5.3.16

The Economist and the Mad Farmer

The largest major in my graduating class was economics by far. Somewhere behind were the Philosophy, Politics, and Economics (PPE) majors, who generally wanted a little more human context to their quantificational data analysis while still preserving that prized hire-ability that comes of being an Econ major in this day and age. Common occurrence: visiting high school senior sits in on a humanities class. When asked what she wants to major in, she says economics, but (patronizingly, though she doesn't realize it) she would love to minor in [insert philosophy, English, classics, history, etc. here].

Okay, fine, so I'm obviously a little skeptical and/or bitter. Big surprise, since I majored in philosophy and I'm scraping by while all those Econ majors got consulting jobs. That's mostly a joke at my own expense, I think, because what bothers me more about the trend is what it expresses about our orientation as a culture, and I'm not entirely comfortable with the consequences of that orientation.

I recently led a meetup discussion about the ethics behind global aid. For supplemental reading, I had offered Onora O'Neil's "Rights, Obligations, and World Hunger," in which she argues for an obligation-based ethical theory. One of the participants in the discussion questioned whether the language of moral obligation could be meaningful at all for those who do not believe in a higher power. Certainly a hollow threat of divine or karmic retribution possesses minimal strength to motivate or alter human behaviors.

In hindsight, however, I would dispute his premise that for a non-theistic society there is no higher power. Indeed, he is the perfect example, because he was an atheist, but he put a great deal of faith in the benefits of capitalism and in its ability to resolve global issues.

In David Graeber's book, Debt: The First 5,000 Years, he notes that prior to Adam Smith and his contemporaries, economics did not exist as a separate discipline. There was no abstract "market" distinct from other human political or social structures. 

Fast forward a few hundred years and you can't escape the idea. In an era of financial instability, students learn the principles of microeconomics, desperately hoping to gain some modicum of control over an abstract and slippery fate. They toss around the jargon of supply and demand, sunk costs, public goods, and game theory as they graph neat curves and calculate deadweight loss. 

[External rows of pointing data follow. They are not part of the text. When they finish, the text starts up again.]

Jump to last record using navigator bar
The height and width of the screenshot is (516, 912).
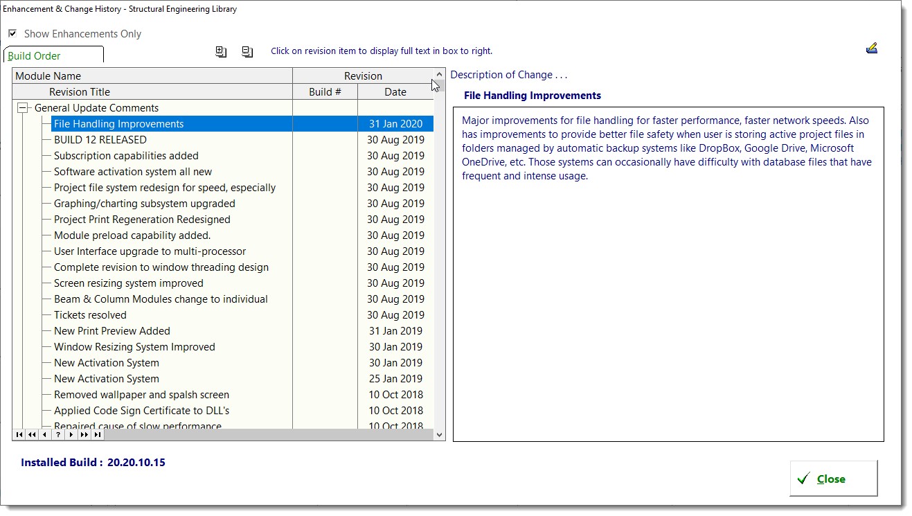[97, 435]
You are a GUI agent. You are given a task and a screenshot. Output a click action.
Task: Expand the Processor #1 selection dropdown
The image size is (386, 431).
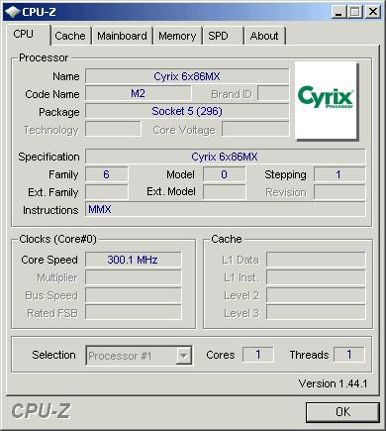139,356
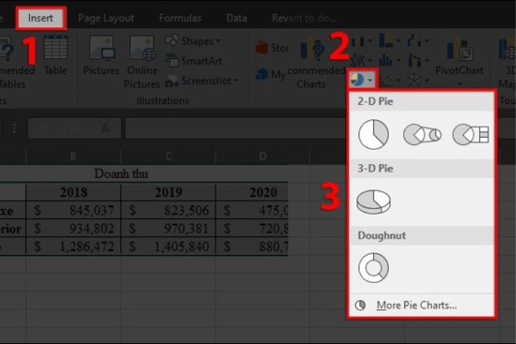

Arguably for my discussion participant and for many others, the market has taken on some of the role of the divine. It is seen as an objective force, the cosmic balancing agent, and, intriguingly, an arbiter of justice. Note how trade has supplanted outright warfare on the world stage: where once we shot a man in the heart, now we're civilized and resort to picking his pockets. 

And of course we need a priesthood to act as intermediaries between our lives experience and this ultimate reality. In spite of all our neat equations, the Market is a nebulous being and its demands and judgments are difficult to interpret and hard to predict. Enter the economist, who knowingly looks on and provides financial guidance in the form of prophetic words about GDP growth percentages.

Where does that leave us? We are subjected to an impersonal, amoral, external will that determines everything from our education to our employment to our housing to our marriage prospects. We are told that our new ideals are to be efficiency, which unites with the old Protestant work ethic to produce a generation of hamsters forever running in their wheels and getting nowhere fast. But ah! We are to be consoled: the economy is growing. 

Someone like Wendell Berry runs perpendicular to the cult of economy, offering us a glimpse of an alternative. The center of Berry's world, the organizing principle toward which human efforts are directed, is the local community, to be understood as both the people and the land on and off of which they live. In this world, the money does not lead--it follows the concerted, directed efforts of the people and is a contributor to but not the sole arbiter of their flourishing.

In a recent article for The Nation about massive layoffs among journalists, Dale Maharidge states, "...The shift is deeper and more systemic. Like the story of Willy Loman [in Death of a Salesmen], cast aside in his creeping middle age, the tale of today's discarded journalists is, at its core, a parable of the way our economy, our whole American way of being, sucks people dry and throws them away as their cultural and economic currency wanes."

Does it really have to be this way? Berry casts himself in his poetry as "The Mad Farmer," whose romantic idealism leads him to throw himself, alone and small, against the giants of modern society. But surely, if he is alone in his fight, he is not alone in his desire. We may not believe it, we may hide behind pragmatism and cynicism, but I believe that we still carry a small seed of hope for something better, something that honors what is best and brightest about the human social life and does not treat individual lives as so much usable energy to be expended and cast aside at will. The mad farmer is the voice in the wilderness, drawing us out of our organized temples of finance and telling us that there is another way. It's up to us whether we will take heed and listen.